How Does High-Speed Rail Facilitate Economic Growth?

Take the example of China, a developing nation just like India, with the world's most population. The Chinese development model and its five-year plans have taken the high-speed rail (HSR) network at the heart of economic growth, as cited in the report presented by the World Bank in 2019. China has the most extensive set-up of high-speed rails globally, with over 25,000 kilometres stretch since it started in 2008.

World Bank's Country Director (China), Martin Raiser, stated that the impact of the HSR networks goes beyond just urbanisation. It includes - "changing patterns of urban development, promotion of regional economic growth, and increase in tourism. Large numbers of people can now travel more easily and reliably than ever before." It also sets up the base for lower greenhouse gas emissions and an environmentally conscious economy.

Economical Choice For People

The most significant advantage of HSR is the return rate, which was estimated to be 8 per cent in 2015, more than the expenditure and cost of capital of other countries in terms of long-term urban infrastructure. It is an economical choice for ordinary people as China's HSR competes with roads and airways for distances up to 1200 kilometres. Its fares are one-fourth of other countries' rail networks. Around 1.7 billion passengers per annum from all economic strata travel in HSR.

India's Catching Up

Building and maintaining a large network of HSRs required a national commitment.

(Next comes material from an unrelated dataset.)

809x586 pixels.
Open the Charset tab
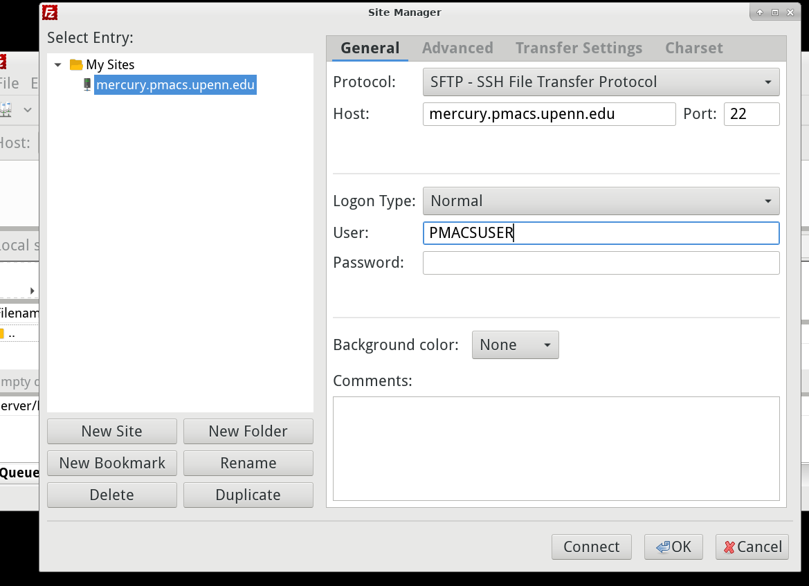tap(693, 48)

National High-Speed Rail Corporation Limited (NHSRCL) was made in 2016 through the Companies Act of 2013, which aimed to construct, maintain, and finance HSR corridors in India.

Recently, the Ministry of Railways announced a collaboration with IIT Madras on May 19, 2022. They will create an indigenous 'Hyperloop' transportation system, as The New Indian Express reported. 'Hyperloop' is a rail technology that uses magnetic drifting to carry tubes with low pressure on the ground, and it can transport people and goods at aeroplane speed. This technology can help toward making Indian carbon neutral as well as has low energy demand.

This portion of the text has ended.